WORK REQUIRED —
Look through the entries below and count the lines with the word "will" in them; give only the number.

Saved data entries
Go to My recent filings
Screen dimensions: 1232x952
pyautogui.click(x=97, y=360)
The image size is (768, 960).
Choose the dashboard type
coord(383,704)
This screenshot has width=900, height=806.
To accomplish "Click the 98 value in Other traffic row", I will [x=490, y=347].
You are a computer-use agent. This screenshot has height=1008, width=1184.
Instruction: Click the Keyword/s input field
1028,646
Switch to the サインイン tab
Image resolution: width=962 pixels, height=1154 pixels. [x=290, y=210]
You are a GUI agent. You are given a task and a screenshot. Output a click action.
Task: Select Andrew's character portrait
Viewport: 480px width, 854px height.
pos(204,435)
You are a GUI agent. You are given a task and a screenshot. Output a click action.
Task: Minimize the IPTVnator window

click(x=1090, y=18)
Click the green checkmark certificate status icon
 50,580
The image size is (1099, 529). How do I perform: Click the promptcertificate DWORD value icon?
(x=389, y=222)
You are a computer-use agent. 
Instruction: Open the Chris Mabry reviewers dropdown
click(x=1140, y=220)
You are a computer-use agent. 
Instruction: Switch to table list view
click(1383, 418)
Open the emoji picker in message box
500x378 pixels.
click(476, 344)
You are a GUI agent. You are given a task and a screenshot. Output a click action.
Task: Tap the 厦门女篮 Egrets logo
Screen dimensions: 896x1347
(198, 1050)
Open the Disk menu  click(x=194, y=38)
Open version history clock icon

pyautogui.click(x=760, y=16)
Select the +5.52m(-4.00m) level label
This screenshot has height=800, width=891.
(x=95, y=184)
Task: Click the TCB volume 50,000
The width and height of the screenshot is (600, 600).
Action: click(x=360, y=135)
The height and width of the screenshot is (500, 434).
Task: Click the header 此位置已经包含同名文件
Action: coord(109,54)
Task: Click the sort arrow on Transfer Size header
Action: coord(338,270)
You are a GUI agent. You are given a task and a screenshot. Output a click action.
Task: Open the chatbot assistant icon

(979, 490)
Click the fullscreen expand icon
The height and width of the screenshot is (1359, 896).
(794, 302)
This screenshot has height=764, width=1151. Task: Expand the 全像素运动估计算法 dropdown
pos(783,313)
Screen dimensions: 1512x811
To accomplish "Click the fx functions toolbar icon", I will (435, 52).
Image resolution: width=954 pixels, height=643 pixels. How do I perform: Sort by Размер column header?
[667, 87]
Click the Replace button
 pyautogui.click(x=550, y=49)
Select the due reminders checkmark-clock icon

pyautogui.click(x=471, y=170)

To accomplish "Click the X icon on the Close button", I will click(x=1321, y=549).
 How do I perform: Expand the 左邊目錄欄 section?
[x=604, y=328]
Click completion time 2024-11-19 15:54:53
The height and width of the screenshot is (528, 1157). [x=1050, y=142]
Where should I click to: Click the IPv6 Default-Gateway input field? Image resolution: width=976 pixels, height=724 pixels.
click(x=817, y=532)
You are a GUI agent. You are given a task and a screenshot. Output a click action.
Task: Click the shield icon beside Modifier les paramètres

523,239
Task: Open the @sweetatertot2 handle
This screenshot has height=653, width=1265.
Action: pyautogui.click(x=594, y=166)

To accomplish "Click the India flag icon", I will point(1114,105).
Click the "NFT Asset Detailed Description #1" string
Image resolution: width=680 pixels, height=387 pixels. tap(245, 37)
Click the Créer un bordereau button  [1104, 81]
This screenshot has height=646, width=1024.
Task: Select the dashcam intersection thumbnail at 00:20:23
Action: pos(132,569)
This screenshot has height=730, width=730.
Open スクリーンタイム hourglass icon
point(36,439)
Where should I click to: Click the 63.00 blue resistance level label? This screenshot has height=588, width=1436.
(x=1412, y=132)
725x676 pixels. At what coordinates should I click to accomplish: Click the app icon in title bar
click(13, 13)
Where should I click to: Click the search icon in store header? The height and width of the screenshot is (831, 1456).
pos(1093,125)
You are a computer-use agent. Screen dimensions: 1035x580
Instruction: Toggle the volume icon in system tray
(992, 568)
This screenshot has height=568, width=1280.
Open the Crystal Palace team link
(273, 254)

TASK SOLUTION —
4